1984 play by Michael Hastings

Tom & Viv is a play written by English playwright Michael Hastings. The play is based on the real lives of T. S. Eliot and his wife Vivienne Haigh-Wood Eliot.

To write the play, Hastings spent many months conducting interviews with friends and family of the Eliots who were still alive and reading through the letters left behind by the family. The play generated controversy for depicting T.S. Eliot in a less than flattering light regarding his treatment of his wife during her poor health.

==Synopsis==
The play starts with the courtship between Eliot and Vivienne Haigh-Wood in 1914 and ends with their separation in 1933, followed by Vivienne's gradual mental health decline until her death in 1947. The play also follows the early career of T.S. Eliot, the death of Vivienne's father, and how her mother Rose dealt with her daughter's failing marriage and mental health.

==Historical casting==

| Character | 1984 Royal Court Theatre cast | 1985 The Public Theater cast | 1994 film cast | 2006 Almeida Theatre cast |
|---|---|---|---|---|
| Vivienne Haigh-Wood | Julie Covington |  | Miranda Richardson | Frances O'Connor |
| T.S. Eliot | Tom Wilkinson | Edward Herrmann | Willem Dafoe | Will Keen |
| Rose Haigh-Wood | Margaret Tyzack |  | Rosemary Harris | Anna Carteret |
| Maurice Haigh-Wood | David Haig |  | Tim Dutton | Robert Portal |

==Performance history==
The play premiered in 1984 at the Royal Court Theatre. The same cast, except for Wilkinson who was replaced by Edward Herrmann, traveled to New York and the play was staged at The Public Theater. The play did not transfer to Broadway, and instead returned to London for a short run.

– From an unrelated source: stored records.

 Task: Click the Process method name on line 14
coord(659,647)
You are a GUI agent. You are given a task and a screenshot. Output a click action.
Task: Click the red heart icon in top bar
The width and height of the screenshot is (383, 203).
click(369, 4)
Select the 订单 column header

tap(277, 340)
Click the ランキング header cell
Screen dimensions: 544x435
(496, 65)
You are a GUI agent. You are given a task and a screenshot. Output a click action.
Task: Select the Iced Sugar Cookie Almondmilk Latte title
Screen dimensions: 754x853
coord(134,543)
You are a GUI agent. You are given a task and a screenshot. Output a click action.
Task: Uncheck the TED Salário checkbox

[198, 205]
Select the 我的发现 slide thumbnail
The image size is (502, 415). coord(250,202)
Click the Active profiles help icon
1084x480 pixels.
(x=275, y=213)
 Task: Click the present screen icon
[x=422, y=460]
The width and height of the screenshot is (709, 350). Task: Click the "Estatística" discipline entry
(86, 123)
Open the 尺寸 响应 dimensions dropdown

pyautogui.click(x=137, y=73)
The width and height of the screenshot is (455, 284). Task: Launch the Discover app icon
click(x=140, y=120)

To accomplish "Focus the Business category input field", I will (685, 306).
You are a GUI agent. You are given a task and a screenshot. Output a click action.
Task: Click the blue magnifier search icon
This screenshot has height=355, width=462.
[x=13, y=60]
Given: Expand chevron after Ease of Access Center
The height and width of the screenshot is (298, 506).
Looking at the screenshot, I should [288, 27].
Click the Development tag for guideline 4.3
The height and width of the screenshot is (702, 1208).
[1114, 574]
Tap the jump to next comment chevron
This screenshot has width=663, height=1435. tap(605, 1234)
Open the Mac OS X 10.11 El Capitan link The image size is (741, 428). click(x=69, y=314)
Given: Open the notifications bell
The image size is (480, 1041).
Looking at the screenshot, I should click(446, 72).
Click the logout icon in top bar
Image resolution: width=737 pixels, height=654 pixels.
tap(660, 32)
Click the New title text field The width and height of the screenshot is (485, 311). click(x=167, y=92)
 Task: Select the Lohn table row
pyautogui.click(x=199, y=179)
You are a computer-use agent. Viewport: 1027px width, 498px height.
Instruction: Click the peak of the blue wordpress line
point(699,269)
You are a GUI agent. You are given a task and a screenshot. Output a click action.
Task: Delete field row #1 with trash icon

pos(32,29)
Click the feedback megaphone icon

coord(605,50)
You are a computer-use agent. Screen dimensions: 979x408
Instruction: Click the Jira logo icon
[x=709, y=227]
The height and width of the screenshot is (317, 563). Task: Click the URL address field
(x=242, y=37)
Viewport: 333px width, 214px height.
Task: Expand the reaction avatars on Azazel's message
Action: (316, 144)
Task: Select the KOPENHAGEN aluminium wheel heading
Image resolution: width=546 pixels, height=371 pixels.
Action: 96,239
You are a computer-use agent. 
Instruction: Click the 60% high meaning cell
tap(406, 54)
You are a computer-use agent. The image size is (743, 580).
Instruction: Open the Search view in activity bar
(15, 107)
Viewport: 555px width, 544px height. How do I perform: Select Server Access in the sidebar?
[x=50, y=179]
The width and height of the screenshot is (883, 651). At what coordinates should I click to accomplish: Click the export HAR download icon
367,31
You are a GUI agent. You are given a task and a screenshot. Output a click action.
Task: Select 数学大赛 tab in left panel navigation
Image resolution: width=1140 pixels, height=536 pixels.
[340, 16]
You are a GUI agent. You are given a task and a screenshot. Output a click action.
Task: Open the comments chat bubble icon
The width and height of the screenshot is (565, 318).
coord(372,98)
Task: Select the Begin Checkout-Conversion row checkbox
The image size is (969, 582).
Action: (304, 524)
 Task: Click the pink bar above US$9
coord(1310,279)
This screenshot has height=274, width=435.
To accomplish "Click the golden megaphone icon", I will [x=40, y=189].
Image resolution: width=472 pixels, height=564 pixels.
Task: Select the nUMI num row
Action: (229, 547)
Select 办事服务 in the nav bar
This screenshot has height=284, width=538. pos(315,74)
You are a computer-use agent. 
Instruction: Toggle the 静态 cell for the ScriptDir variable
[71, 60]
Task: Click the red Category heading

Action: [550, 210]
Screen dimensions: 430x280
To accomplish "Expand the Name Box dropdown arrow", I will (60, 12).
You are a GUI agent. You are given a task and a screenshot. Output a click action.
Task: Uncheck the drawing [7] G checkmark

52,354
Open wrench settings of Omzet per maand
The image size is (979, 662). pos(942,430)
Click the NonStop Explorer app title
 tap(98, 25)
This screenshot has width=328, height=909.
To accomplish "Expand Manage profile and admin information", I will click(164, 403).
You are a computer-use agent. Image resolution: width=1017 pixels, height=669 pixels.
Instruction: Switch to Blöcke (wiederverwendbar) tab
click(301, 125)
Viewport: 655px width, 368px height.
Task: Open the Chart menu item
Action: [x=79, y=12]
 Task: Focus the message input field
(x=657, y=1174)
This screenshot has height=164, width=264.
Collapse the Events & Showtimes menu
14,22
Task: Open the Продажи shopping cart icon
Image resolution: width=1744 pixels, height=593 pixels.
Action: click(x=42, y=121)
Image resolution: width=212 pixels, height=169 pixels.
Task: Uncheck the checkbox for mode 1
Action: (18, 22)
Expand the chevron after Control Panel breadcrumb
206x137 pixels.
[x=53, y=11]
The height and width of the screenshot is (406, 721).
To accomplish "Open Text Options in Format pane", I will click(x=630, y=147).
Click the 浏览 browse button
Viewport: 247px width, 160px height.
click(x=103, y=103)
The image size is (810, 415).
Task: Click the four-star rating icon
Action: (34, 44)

In 2006, the first major revival was staged at the Almeida Theatre in London starring Frances O'Connor, Will Keen, and Anna Carteret.

In 2010, a production was staged at Wadham College in Oxford.

==Adaptations and awards==
The play was adapted as a film by Hastings and Adrian Hodges with of the same name in 1993 and released in 1994 by the Weinstein Company. The film received acclaim and Miranda Richardson was nominated for the Academy Award for Best Actress and Rosemary Harris was nominated for the Academy Award for Best Supporting Actress.

For the Royal Court Theatre run, Julie Covington was nominated for the Laurence Olivier Award for Actress of the Year in a New Play.

For the original off-Broadway run, Margaret Tyzack was nominated for the Drama Desk Award for Outstanding Featured Actress in a Play.

The play script was first published in 1985 by Penguin Books, it was revised in 1992 with additional notes, and in 2000 it was revised and released by Oberon Books.

BBC adapted the play as an audiobook starring Benedict Cumberbatch as T.S. Eliot, Lia Williams as Vivienne, David Haig as Maurice and Judy Parfitt as Rose.